DO THIS >> Take the material from the line with "You are a computer-use" up to and including the line with "[x=1278, y=78]", and write those lines out again with the requests kept in. Multiply every coordinate in the answers by 2.55 and round to whole numbers, with halves going up. Give only those lines, and leave the pictures out.

--

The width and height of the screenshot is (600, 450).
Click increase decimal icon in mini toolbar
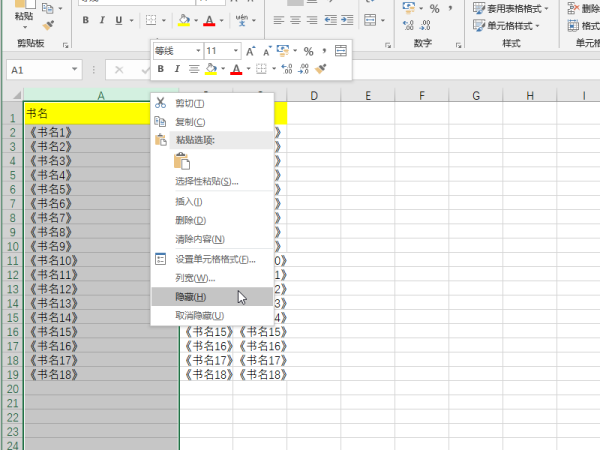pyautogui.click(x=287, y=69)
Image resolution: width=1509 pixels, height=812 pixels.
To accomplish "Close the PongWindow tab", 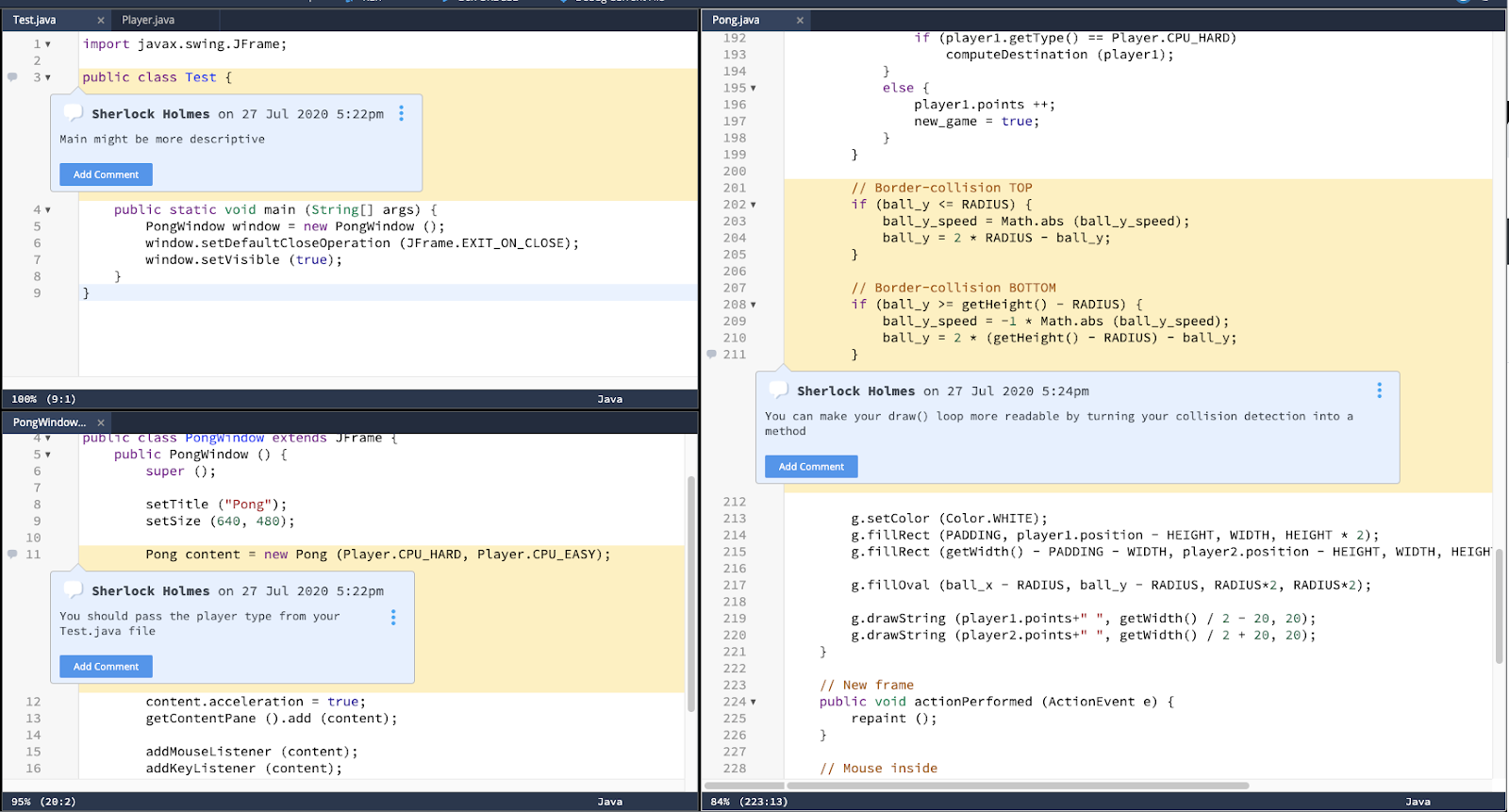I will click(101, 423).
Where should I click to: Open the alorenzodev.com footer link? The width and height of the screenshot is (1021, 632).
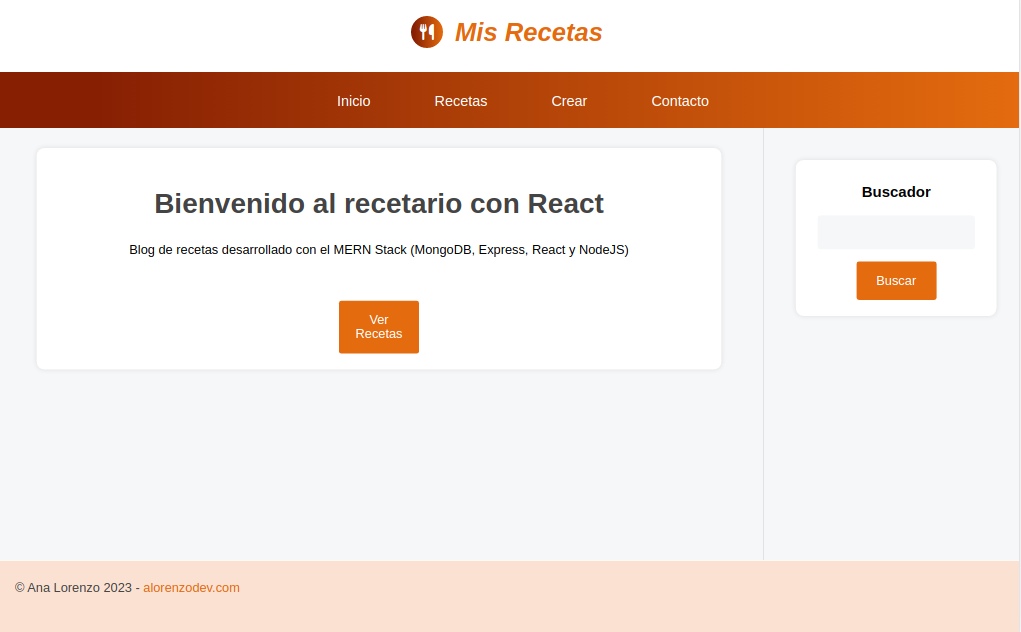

--

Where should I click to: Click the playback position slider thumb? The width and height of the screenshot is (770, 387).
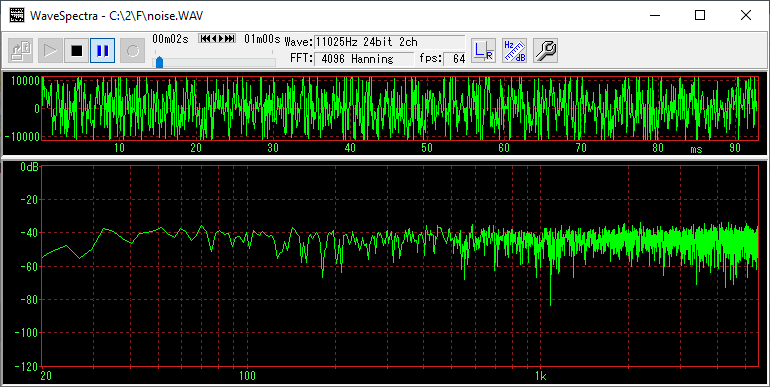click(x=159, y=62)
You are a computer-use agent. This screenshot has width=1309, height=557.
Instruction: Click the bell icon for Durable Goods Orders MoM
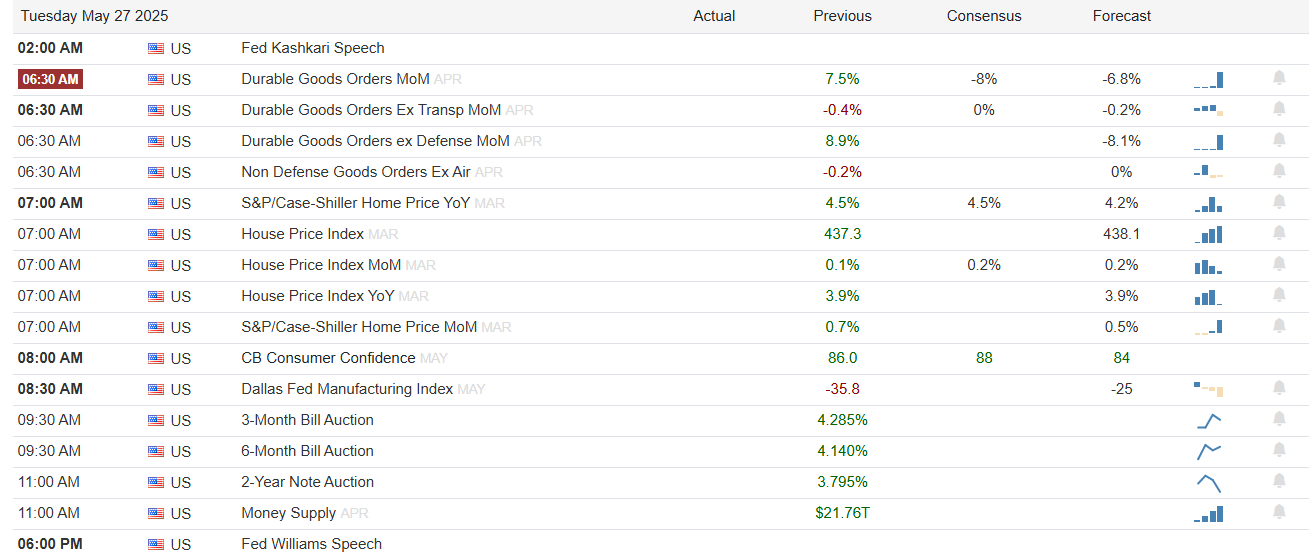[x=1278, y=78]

--

ANSWER TO THE TASK >>
You are a computer-use agent. This screenshot has width=1309, height=557.
Instruction: Click the bell icon for Durable Goods Orders MoM
[x=3259, y=199]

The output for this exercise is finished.